Screen grounding examples:
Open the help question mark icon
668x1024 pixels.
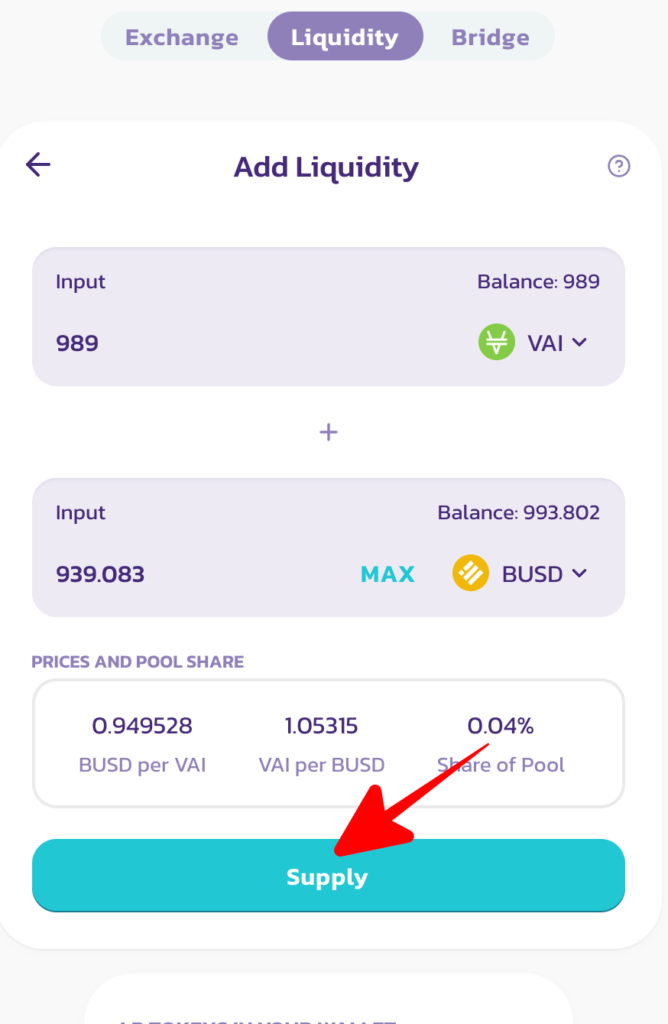619,166
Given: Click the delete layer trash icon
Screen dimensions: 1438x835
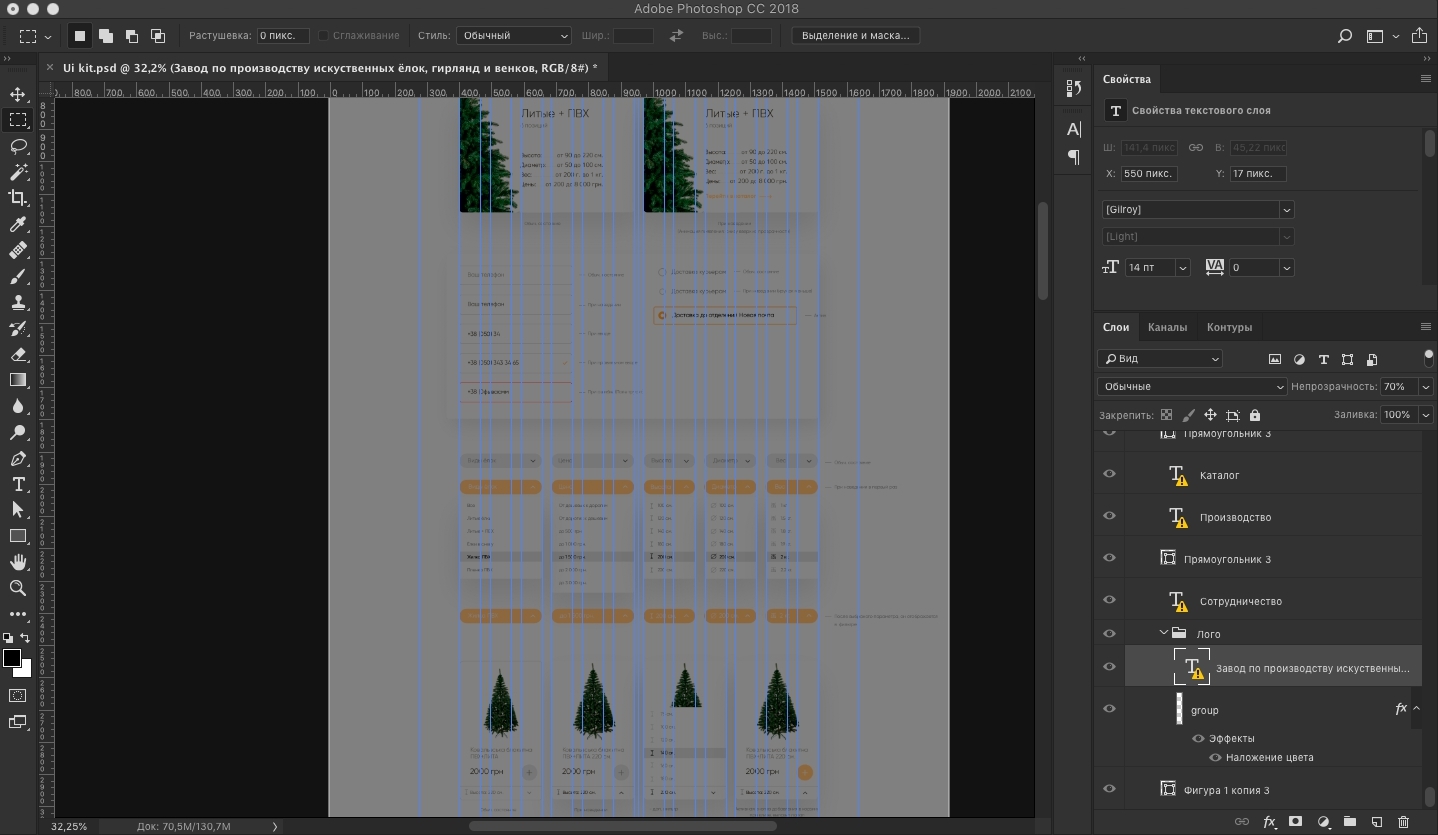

_Your instructions:_ Reproduce all of the material above word for word, leaving out the pictures.

_Reply:_
Open the help question mark icon
668x1024 pixels.
619,166
Given: Click the delete layer trash icon
Screen dimensions: 1438x835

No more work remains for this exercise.